§ **Work required**:
Whatever pictures the entries hold, omit them, and output exactly the lines from the one containing "The height and width of the screenshot is (925, 1910)." through the final line.

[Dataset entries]
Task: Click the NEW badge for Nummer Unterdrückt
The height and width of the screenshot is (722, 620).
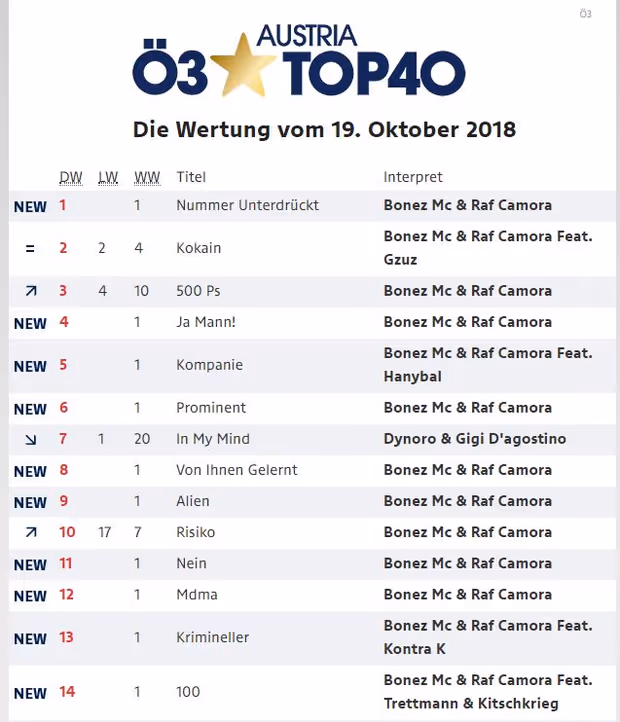Action: click(x=30, y=206)
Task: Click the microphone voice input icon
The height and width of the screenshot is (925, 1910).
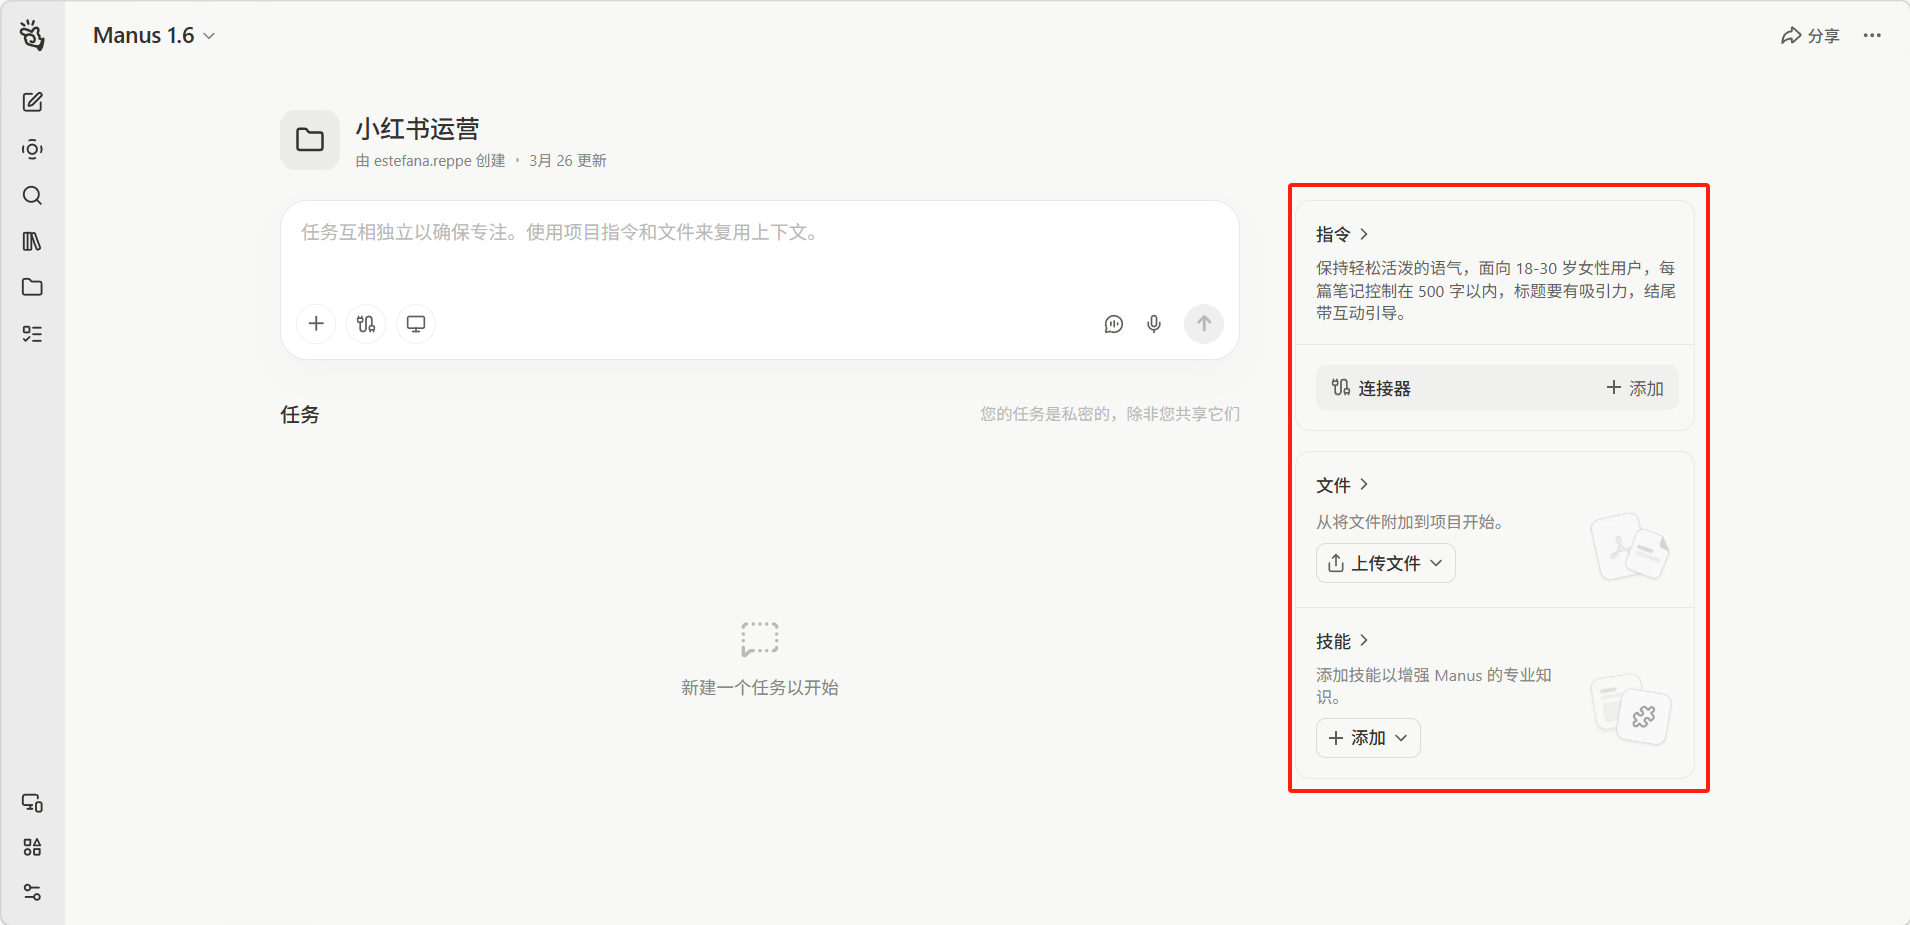Action: [x=1154, y=324]
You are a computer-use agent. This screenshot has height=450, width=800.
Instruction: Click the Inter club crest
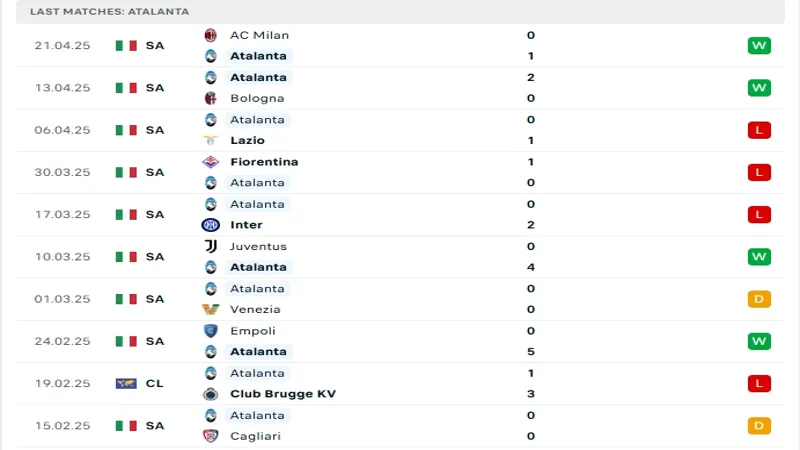point(211,225)
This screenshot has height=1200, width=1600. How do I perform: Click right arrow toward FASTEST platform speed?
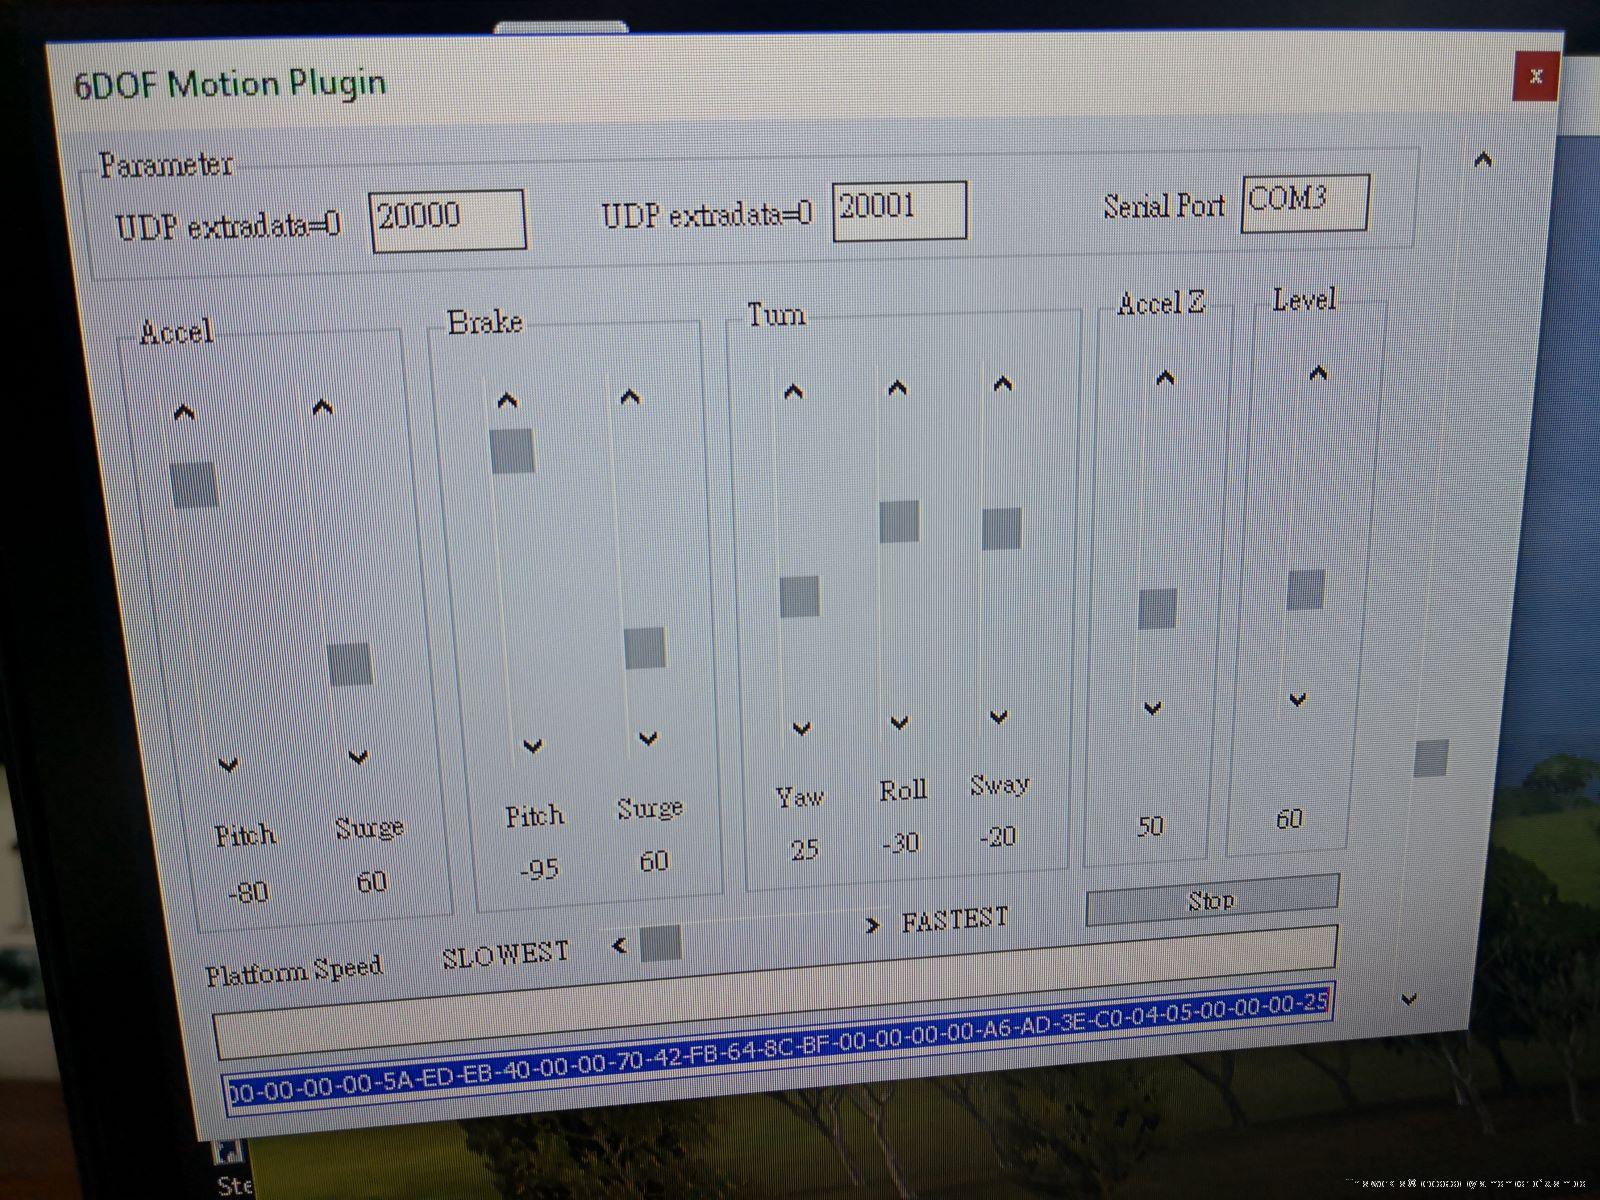[x=873, y=925]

§ **Response area**:
The height and width of the screenshot is (925, 1910).
Action: [x=1154, y=324]
You are a computer-use agent. This screenshot has height=450, width=800.
Instruction: Click the Inter club crest
point(211,225)
This screenshot has height=1200, width=1600. How do I perform: Click right arrow toward FASTEST platform speed?
[x=873, y=925]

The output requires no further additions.